O Bolinho de Bacalhau

A Sexta-feira Santa sempre foi mais aguardada do que a Páscoa. Por mais que no domingo ganhássemos ovos de chocolate, era na sexta-feira que o banquete acontecia.


A família de origem portuguesa não deixava de respeitar a data com receitas de frutos do mar. Por mais que ainda sentissem os reflexos de uma imigração feita às pressas pela geração anterior, era obrigatório ter um almoço farto que reunia bisavós, avós, filhos e netos.


Minha bisavó Rosa era a encarregada do bolinho de bacalhau que tinha o gosto de Portugal. Minha avó Fátima se ocupava de uma receita mais brasileira, o Bacalhau com Coco. As panelas fumegantes exalavam um perfume que fazia com que nós, os netos, parássemos de brincar para ficar em volta do fogão, salivando como se não víssemos comida há dias.

--

Tarefa a realizar: Dê continuidade ao relato sobre o bolinho de bacalhau, prosseguindo a partir da última frase apresentada acima.

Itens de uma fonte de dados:
--

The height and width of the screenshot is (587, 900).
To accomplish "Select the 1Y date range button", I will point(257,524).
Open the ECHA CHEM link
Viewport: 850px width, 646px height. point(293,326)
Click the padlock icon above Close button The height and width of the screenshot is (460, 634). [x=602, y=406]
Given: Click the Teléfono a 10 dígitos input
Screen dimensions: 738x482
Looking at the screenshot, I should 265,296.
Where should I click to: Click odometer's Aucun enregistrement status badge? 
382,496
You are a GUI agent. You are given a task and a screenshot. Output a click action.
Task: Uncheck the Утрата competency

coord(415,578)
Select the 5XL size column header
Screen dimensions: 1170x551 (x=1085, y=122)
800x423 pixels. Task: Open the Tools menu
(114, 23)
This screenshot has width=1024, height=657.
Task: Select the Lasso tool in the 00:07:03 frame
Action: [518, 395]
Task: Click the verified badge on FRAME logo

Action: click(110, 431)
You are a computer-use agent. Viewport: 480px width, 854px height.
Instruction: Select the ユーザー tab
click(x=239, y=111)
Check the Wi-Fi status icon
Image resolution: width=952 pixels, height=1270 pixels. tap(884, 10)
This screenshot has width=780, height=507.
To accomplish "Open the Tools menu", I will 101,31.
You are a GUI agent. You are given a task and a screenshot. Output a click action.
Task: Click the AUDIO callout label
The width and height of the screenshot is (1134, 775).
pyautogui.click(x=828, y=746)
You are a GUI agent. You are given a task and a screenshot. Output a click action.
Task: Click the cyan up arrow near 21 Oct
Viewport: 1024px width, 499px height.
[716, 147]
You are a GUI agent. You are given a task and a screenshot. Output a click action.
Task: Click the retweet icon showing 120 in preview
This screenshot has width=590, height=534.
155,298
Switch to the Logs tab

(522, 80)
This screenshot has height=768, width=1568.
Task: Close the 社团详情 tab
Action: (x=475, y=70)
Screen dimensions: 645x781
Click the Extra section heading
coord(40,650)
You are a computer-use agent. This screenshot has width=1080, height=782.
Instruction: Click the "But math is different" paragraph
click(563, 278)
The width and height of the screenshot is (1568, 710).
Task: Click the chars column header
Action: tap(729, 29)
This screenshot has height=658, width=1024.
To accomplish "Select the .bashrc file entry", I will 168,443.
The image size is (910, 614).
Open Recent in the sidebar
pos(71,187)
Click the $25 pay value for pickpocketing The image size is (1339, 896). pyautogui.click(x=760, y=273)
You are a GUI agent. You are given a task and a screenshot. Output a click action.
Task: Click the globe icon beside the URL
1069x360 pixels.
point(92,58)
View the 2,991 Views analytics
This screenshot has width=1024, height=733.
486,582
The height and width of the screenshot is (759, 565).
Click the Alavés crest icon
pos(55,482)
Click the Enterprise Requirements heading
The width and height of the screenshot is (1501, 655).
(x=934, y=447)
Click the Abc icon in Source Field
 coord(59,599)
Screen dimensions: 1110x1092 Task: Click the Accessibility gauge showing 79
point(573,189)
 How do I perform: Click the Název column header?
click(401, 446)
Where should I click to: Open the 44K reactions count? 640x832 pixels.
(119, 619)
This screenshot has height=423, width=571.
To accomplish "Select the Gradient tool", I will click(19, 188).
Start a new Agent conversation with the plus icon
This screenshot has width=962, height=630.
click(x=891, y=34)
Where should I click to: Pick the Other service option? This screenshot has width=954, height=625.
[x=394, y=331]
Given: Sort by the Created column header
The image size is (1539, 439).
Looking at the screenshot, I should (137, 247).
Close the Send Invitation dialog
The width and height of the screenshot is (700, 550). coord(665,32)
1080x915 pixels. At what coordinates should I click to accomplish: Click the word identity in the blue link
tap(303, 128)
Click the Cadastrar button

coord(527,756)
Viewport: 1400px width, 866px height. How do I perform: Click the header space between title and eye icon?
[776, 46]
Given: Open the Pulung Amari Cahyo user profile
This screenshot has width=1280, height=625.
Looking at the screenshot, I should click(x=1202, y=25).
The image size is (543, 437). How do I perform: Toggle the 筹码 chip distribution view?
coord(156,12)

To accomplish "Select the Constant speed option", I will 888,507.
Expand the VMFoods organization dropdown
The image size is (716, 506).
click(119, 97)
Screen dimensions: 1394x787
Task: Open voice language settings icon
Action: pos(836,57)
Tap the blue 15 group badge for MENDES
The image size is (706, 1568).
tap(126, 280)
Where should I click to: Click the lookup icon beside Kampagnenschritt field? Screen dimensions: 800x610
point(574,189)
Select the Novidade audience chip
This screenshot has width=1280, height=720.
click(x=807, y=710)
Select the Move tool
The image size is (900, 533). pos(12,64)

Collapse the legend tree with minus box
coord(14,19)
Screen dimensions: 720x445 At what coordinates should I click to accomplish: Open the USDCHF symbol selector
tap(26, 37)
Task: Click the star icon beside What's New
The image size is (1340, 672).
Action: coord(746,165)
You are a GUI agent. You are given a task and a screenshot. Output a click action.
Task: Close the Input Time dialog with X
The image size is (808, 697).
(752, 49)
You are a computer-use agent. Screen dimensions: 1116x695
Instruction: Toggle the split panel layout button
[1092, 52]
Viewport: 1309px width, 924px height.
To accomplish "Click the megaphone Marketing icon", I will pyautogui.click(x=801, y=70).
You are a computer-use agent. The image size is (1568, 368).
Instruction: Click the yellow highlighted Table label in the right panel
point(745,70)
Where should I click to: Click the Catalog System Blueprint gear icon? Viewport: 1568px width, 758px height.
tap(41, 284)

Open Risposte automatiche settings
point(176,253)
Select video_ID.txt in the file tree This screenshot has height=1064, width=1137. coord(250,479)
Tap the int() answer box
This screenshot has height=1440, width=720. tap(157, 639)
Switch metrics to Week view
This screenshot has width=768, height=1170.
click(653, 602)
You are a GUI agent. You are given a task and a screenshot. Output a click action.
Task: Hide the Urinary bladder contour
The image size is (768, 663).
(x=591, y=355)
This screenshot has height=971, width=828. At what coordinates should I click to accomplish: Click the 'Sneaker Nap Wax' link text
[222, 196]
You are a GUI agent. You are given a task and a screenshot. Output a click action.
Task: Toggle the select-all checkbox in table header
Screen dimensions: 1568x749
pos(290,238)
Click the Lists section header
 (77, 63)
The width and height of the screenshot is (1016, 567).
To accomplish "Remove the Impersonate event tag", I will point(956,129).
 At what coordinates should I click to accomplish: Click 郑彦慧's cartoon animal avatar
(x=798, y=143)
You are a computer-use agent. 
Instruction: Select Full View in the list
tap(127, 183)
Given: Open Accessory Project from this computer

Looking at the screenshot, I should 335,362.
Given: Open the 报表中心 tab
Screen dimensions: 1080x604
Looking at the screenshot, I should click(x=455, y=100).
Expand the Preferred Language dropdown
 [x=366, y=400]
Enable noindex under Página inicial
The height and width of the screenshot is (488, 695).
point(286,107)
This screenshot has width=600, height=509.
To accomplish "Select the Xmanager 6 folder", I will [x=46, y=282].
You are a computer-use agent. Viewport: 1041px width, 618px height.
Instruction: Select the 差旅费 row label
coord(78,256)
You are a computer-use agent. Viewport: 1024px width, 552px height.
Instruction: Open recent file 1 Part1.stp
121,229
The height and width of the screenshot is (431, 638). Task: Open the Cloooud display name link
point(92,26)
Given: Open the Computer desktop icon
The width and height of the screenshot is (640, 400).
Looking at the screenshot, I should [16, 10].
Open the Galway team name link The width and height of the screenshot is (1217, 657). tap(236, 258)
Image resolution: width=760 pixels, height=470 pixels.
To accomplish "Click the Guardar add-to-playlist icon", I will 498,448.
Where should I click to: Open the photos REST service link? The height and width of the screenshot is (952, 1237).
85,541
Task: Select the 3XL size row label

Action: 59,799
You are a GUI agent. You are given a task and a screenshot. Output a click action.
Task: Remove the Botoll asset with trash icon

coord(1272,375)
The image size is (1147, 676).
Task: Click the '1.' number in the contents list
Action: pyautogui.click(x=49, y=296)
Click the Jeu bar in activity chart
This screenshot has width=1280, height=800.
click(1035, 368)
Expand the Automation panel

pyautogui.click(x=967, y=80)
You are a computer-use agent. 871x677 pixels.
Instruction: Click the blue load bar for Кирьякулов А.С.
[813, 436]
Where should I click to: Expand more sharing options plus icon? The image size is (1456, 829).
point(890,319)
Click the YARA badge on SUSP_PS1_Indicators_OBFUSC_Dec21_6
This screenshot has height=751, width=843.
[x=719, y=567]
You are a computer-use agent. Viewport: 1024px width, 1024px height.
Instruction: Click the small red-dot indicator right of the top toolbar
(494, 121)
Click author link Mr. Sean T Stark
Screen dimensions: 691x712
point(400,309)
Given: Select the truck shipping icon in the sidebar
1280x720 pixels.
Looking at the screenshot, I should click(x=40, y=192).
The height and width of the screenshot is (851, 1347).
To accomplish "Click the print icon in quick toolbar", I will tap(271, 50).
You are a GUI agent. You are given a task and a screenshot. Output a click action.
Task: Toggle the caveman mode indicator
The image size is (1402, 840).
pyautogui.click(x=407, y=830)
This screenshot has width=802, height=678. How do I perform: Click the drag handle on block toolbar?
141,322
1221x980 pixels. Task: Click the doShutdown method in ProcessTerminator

--

Resposta ao exercício:
O Bacalhau com Coco era feito com várias mãos. Meu avô comprava o coco seco e raspava a parte branca para que fosse adicionado à mistura ainda fresco. Inclusive, inventou um ralador com um pedaço de madeira e ferro forquilhado que foi herdado de pai para filho. Uma engenhoca realmente útil quando se trata de ralar coco.


Minha avó sempre fez questão de nos ensinar a receita. Passei anos indo logo cedo à sua casa para ajudá-la nos preparativos. Era um dia delicioso, pois além de aprender a magia da cozinha, também conversávamos bastante. Suas histórias de infância e fofocas de família me encantavam e acredito que foi fundamental para que me apaixonasse por literatura e me tornasse escritora. Saber contar uma boa história é um dom para poucos.


Mas o bolinho de bacalhau da bisavó Rosa era lendário. Ela fazia uma vez por ano - talvez porque soubesse que a escassez nos faria colocá-lo em um pedestal gastronômico - e raramente alguém acompanhava o processo. Fazia o suficiente para todos comerem, mas sem repetir oito vezes (que era justamente o desejo de cada bisneto).


Minha bisa não escondia o sorriso quando nos via devorando tudo. Ela sabia que era um sabor divino que trazia à tona toda a nossa ancestralidade portuguesa.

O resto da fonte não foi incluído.